European law mandates that the prices displayed on menus equate to the prices patrons actually pay, but sadly this has never been a requirement in the United States. The SeaWorld chain decided to take advantage of the lax regulation last year when they added a 5% surcharge on all food prices to "cover increased operational expenses". This taurine excrement, coupled with a 7.75% sales tax in San Diego, means that a published $9 equates to a real world price of $10.15 – which I'd argue to be more than a little excessive for three soggy gyoza (roughly six mouthfuls of food) that had likely been sitting in oil for hours. I suppose I should have been grateful for getting ten percent off the headline figure using my season pass; the brief snack certainly didn't help my hunger very much. I needed far more, but decided that coasters took priority.

(Dataset excerpts)
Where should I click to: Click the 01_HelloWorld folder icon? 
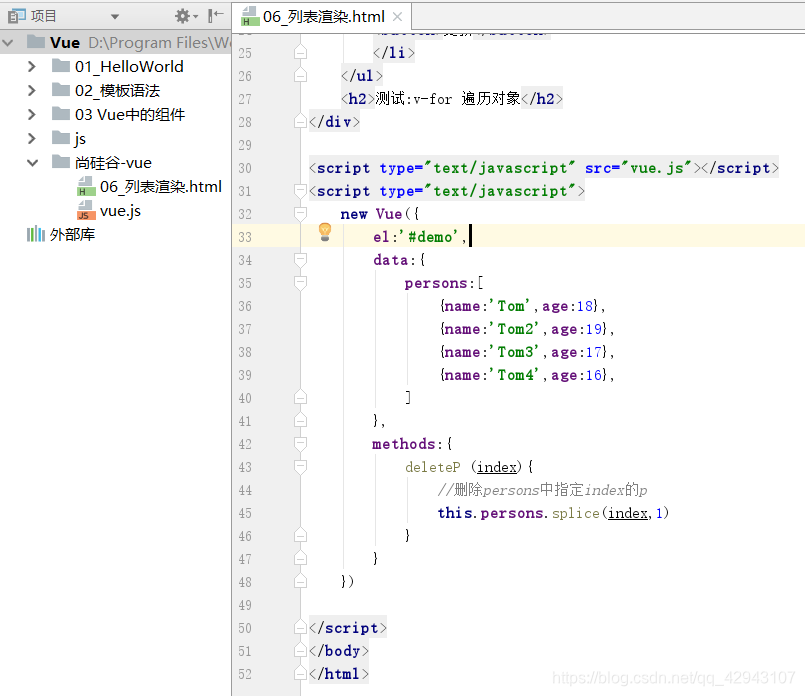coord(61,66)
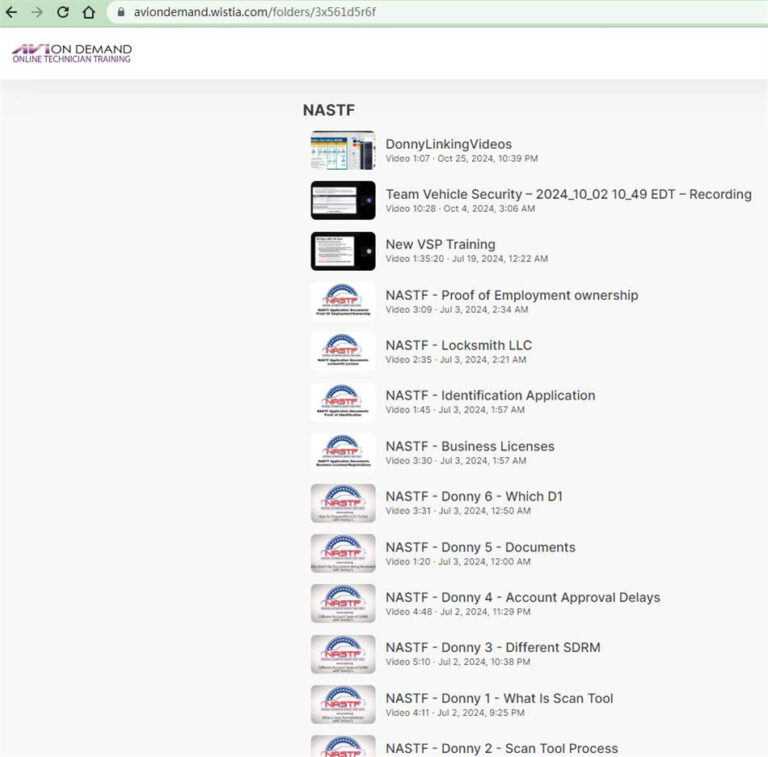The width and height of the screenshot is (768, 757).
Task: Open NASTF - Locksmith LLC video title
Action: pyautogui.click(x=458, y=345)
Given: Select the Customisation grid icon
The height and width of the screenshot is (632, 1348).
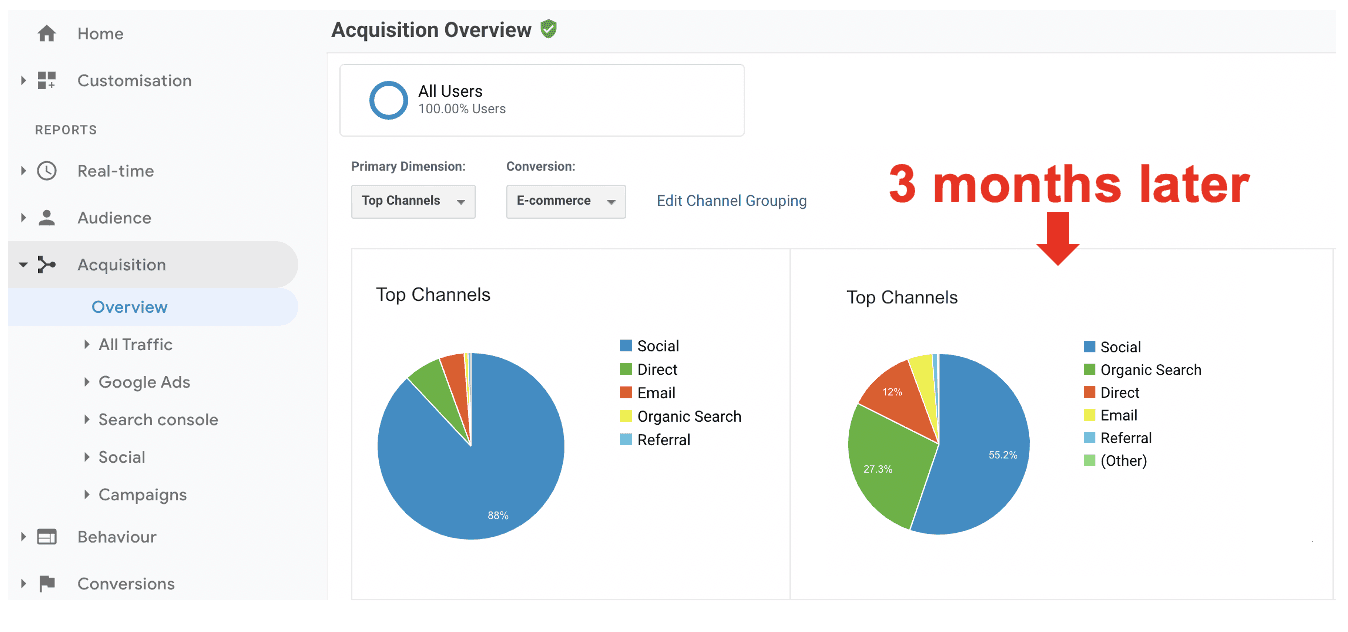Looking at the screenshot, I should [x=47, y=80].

WHAT IS REQUIRED
In the passage on SeaWorld food prices, what surcharge did the SeaWorld chain add to all food prices?

ANSWER TO THIS PROBLEM
A 5% surcharge.